Task objective
Begin your transcription at the line containing "You are a GUI" and continue it, word for word, to the final line below. Include only those lines and skip the pictures.

Records from a data source
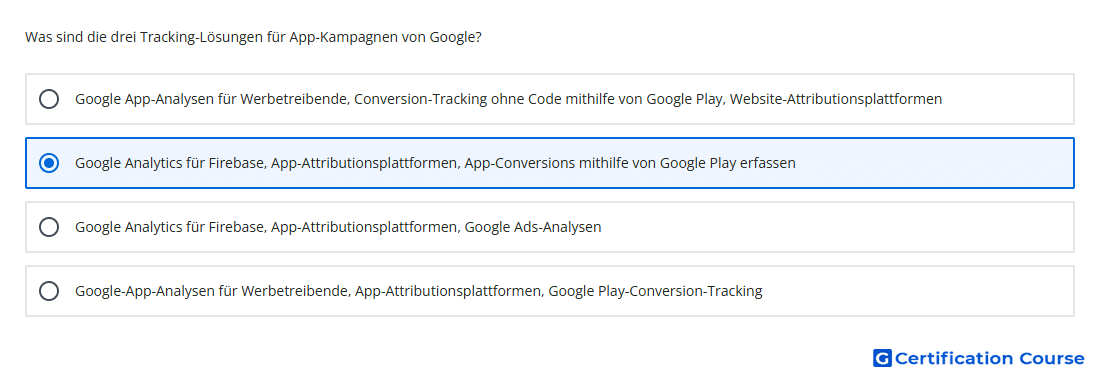Choose radio for answer ending Google Ads-Analysen
Viewport: 1100px width, 377px height.
coord(49,227)
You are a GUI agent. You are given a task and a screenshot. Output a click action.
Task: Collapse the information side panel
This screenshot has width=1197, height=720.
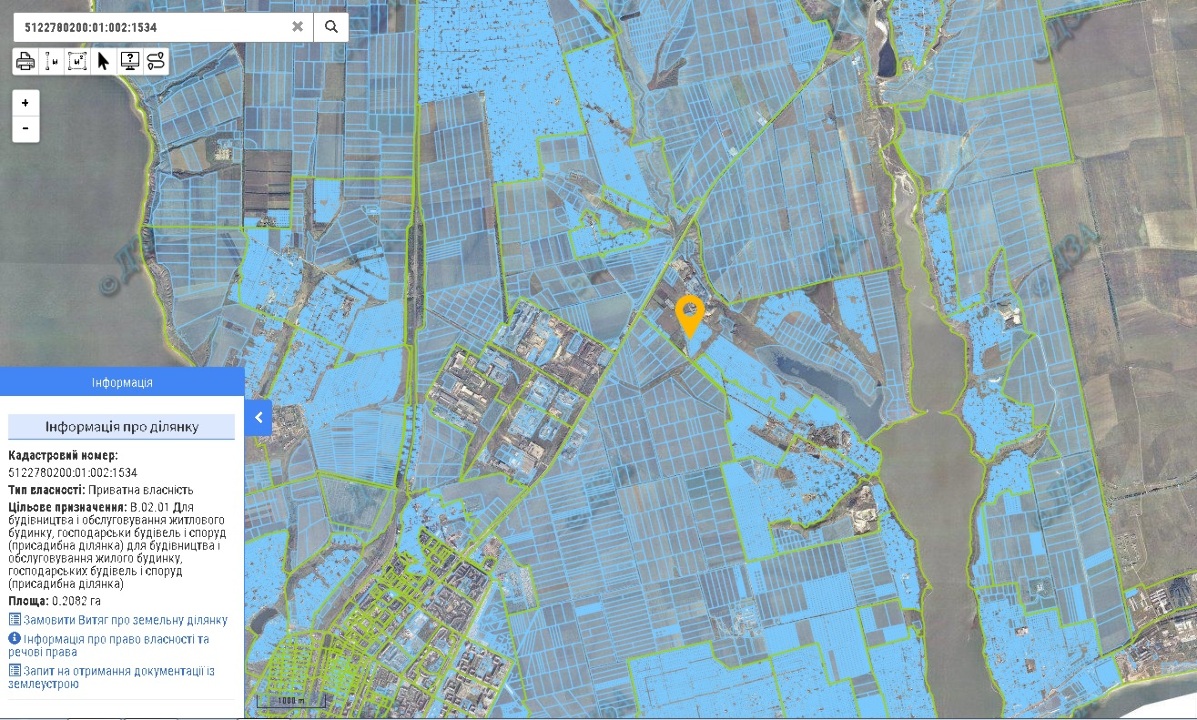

Worked solution
You are a GUI agent. You are given a task and a screenshot. Output a click action.
Task: Collapse the information side panel
This screenshot has width=1197, height=720.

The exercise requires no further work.